Le 23/01/2011 20:35, Wolfgang Denk a écrit :
At the moment I would suggest to change the existing interface like that:
Drop the set_timer() function.
Change get_timer() to take no argument, i. e.:
unsigned long get_timer(void);
get_timer() returns a monotonous upward counting time stamp with a resolution of milliseconds. After reaching ULONG_MAX the timer wraps around to 0.
The get_timer() implementation may be interrupt based and is only available after relocation.
Provide a fast, low-level, system dependent timer function
unsigned long long get_ticks(void);
get_ticks() returns a monotonous upward counting time stamp with a system-specific resolution. No assumptions should be made about the resolution. After reaching ULLONG_MAX the timer wraps around to 0.
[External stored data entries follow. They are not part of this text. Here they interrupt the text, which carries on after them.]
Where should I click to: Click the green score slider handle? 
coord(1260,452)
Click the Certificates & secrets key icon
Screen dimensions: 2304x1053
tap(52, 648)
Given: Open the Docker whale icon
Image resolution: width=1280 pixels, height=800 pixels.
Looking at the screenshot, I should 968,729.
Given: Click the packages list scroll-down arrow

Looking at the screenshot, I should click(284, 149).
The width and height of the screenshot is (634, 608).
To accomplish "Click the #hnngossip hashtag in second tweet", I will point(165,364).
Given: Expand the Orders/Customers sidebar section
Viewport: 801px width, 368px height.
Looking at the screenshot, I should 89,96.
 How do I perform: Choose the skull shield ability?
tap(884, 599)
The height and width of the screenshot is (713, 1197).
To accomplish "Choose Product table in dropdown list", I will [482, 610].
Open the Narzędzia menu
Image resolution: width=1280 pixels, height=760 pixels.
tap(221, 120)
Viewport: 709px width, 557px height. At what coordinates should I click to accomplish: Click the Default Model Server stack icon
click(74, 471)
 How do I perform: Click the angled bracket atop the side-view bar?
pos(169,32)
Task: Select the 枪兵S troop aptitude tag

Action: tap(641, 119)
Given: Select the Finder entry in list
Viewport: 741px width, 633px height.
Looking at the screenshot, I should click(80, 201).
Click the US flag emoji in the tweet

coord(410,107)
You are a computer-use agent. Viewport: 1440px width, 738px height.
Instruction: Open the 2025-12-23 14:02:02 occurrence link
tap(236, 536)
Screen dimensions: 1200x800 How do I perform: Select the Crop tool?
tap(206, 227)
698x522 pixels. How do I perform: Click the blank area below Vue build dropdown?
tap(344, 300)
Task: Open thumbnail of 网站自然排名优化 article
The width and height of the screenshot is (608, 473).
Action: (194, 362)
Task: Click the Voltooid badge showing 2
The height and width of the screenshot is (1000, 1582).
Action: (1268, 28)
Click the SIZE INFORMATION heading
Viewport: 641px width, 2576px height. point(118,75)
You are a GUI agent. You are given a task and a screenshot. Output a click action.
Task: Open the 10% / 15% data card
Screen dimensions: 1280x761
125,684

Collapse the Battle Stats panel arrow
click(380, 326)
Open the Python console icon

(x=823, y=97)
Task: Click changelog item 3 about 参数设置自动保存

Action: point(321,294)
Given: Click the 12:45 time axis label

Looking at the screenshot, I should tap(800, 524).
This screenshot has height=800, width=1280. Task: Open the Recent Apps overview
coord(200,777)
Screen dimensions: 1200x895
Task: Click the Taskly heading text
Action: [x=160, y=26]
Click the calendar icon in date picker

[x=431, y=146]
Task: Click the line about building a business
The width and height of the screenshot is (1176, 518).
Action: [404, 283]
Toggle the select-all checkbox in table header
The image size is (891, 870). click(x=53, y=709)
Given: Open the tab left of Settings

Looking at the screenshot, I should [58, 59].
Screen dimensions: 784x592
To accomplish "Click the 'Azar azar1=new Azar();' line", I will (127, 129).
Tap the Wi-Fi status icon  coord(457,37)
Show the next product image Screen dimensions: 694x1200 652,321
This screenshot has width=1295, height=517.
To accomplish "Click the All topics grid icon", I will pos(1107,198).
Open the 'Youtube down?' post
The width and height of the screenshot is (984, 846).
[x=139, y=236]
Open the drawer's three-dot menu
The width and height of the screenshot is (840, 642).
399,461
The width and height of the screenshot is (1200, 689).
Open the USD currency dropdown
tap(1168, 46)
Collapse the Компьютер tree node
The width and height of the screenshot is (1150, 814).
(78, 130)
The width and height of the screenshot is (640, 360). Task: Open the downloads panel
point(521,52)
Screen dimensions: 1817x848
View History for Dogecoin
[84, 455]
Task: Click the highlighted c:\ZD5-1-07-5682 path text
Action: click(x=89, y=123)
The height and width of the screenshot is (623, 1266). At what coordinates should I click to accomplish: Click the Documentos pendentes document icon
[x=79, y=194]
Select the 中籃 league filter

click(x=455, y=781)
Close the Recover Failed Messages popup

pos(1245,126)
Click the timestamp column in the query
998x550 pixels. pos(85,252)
It is mandatory that get_ticks() is available before relocation.
Provide a set of utility functions:
-> void wait_ticks(unsigned long ticks);
Delay execution for "ticks" ticks.
-> unsigned long usec2ticks(unsigned long usec);
Convert microseconds into ticks; intended for SHORT delays only (maximum depending on system clock, usually below 1 second).
-> void __udelay(unsigned long usec);
Delay execution for "usec" microseconds; intended for SHORT delays only (maximum depending on system clock, usually below 1 second). If all architectures followed the above suggestion, we could move the PPC implementation to common code:
void __udelay(unsigned long usec) { ulong ticks = usec2ticks(usec); wait_ticks(ticks); }
__udelay() can reliably be used before relocation.
-> void udelay(unsigned long usec)
Similar to __udelay() with the additional functionality to trigger the watchdog timer for long delays.
that will not be possible on most hardware without complicated code. We have discussed that long ago...
I am aware of this.
Well, you could try to understand: tick=the "at hardware speed running" timer, if that's incrementing too fast for 32 bit "timeout" vars for reasonable timeouts (up to a minute?),
See above. For short, high resolution timeouts you can use get_ticks() and friends. For long delays you can use get_timer().
Note that "reasonable timeouts (up to a minute?)" are only very infrequently needed, and don't need the high resolution of get_ticks(), so these would naturally be implemented on the base of get_timer().
We have been using this implementation for more than a decade on PowerPC. The only thing you need is a monotonous upward counting 64 bit "time base" counter where you can read the system ticks from.
Best regards,
Wolfgang Denk
This proposal covers what I was thinking of (oubviously I had not looked into PPC implementations) and the few differences with my proposal are not worth fighting over, so overall I am fine with the above.
Let us hear from others now, and if we reach an agreement, then we'll start discussing implementation.